Robert Jordan | |
Birth Name: | Robert Elijah Jordan III |
Birth Date: | June 20, 1936 |
Death Date: | May 14, 2010 (aged 73) |
Office: | General Counsel of the Army |
Termstart: | 1967 |
Termend: | 1971 |
Predecessor: | Alfred B. Fitt |
Successor: | Robert W. Berry |
President: | Lyndon B. Johnson |
Serviceyears: | 1961–1963 |
Death Place: | Sarasota, Florida, U.S. |
Education: | Massachusetts Institute of Technology (BS) Harvard University (JD) |
Robert Elijah Jordan III (1936–2010) was an American lawyer who served as General Counsel of the Army from 1967 to 1971.
Robert E. Jordan III was born on June 20, 1936. He was educated at the Massachusetts Institute of Technology, receiving an S.B. degree in 1958. He then attended Harvard Law School, receiving a Juris Doctor in 1961. During his time in law school, he was an editor of the Harvard Law Review.
Jordan served as an officer in the United States Army from 1961 to 1963. In 1963, he served as Staff Director of the President’s Committee on Equal Opportunity in the Armed Forces. He was then Special Assistant for Civil Rights in the Office of the United States Secretary of Defense from 1963 to 1964. From 1964 to 1965, he was an Assistant United States Attorney for the United States District Court for the District of Columbia. He moved to the Office of the United States Secretary of the Treasury in 1965, serving as Executive Assistant for Enforcement. In 1967, he became Assistant General Counsel of the United States Department of the Army, and was promoted to General Counsel of the Army later in 1967, holding that position until 1971.[1]

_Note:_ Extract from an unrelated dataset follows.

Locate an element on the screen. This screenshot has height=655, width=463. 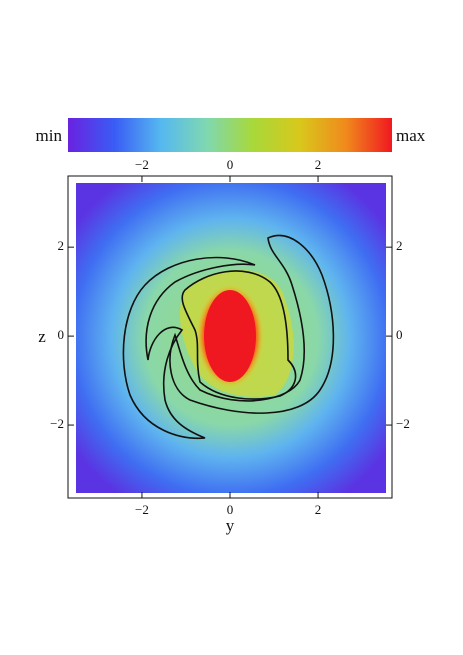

Jordan left government service in 1971, joining the Washington, D.C., law firm of Steptoe & Johnson as a partner, a position he would hold until his death. He specialized in complex civil litigation. He was active in the District of Columbia Bar, serving as that organization's president from 1987 to 1988. He also served as Steptoe & Johnson's managing partner for a number of years.
Jordan died in Sarasota, Florida, on May 14, 2010, at age 73 after a lengthy illness.[2]